8th International Wolfram Symposium Presentation Prof Gil Leibowitz – President of the Israel Endocrine Society (IES), Hadassah Medical center, the Hebrew University, Jerusalem, Israel.
8th International Wolfram Symposium Presentation Prof Gil Leibowitz – President of the Israel Endocrine Society (IES), Hadassah Medical center, the Hebrew University, Jerusalem, Israel.
Pathophysiology and treatment of type 2 Wolfram syndrome.
Abstract: Type 2 Wolfram syndrome results from a missense mutation in the CISD2 gene, encoding NAF-1, which transfers Fe-S clusters from the mitochondria to cytosolic acceptor proteins. The carrier rate of CISD2 missense mutation among the Palestinian population in the Middle East is 1:40, suggesting a founder effect. Type1 and type 2 Wolfram syndrome have common and distinct clinical features, suggesting heterogeneity in disease phenotype and pathophysiology. NAF-1 deficiency leads to increased labile iron accumulation in the mitochondria with subsequent development of mitochondrial dysfunction and oxidative stress, resulting in neurodegeneration and diabetes. Treatment of NAF-1 deficient cells by iron chelation, N-acetylcysteine and GLP-1-RA reduced mitochondrial iron overload and alleviated oxidative stress and mitochondrial dysfunction. I will discuss the therapeutic implications of these findings.

**THE DATA:**

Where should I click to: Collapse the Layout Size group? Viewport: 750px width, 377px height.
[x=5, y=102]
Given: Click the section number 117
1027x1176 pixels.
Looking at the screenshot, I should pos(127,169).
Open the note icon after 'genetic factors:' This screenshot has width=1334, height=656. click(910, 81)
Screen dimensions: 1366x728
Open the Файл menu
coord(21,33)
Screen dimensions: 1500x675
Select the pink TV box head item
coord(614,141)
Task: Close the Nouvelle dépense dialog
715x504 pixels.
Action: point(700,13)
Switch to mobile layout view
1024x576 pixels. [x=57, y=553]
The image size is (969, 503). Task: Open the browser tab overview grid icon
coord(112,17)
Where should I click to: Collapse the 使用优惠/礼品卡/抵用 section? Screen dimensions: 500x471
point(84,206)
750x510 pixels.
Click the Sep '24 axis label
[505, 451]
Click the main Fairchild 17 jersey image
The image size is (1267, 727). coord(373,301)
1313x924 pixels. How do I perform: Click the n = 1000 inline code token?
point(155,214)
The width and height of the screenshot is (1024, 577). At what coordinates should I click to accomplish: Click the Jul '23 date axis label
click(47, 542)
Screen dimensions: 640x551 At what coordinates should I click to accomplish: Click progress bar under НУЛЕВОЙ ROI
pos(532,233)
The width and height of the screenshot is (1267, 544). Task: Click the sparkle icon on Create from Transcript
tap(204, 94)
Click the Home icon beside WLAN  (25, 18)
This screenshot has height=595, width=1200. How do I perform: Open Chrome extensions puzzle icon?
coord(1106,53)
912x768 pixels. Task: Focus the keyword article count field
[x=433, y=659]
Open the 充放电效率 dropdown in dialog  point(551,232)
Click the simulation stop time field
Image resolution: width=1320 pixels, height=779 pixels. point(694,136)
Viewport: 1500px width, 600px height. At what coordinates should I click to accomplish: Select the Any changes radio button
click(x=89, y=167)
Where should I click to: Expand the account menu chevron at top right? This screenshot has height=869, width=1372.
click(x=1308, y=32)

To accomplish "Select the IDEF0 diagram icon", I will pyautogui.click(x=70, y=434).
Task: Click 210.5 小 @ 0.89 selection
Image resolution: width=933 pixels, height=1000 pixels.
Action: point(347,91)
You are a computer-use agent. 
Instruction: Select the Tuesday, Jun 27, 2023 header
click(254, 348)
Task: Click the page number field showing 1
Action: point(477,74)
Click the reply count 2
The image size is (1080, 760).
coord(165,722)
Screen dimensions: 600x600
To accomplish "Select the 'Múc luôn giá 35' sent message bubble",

**WHAT TO PRODUCE:**
Continue the abstract on type 2 Wolfram syndrome from the point where it stops, after the sentence about discussing the therapeutic implications. Leave out the rows.

**RESPONSE:**
Points noted:
- T2WS is not extremely rare in the Middle east region (compared to WFS1). This is very different from the situation reported elsewhere (e.g. in US – almost all patients have WFS1 mutations rather than CISD2 mutations).
- CISD2 gene mutation (Glutamate – Glutamine, 8 amino acid frameshift with abnormal splicing and stop sequence) generates a protein which is 25% of the size of the native protein that is rapidly degraded. Unrelated families can carry the same mutation.
- Combined GLP-1-RA (e.g. exenatide) and N-acetylcysteine generate increased effects, compared with single treatment (e.g. beta cell protection).
- Better understanding of T2WS has implications for more common forms of Diabetes Mellitus.
- Early intervention is likely to be needed.
- RCTs need broad international collaboration.
- Heterozygous mutations were not studied to date.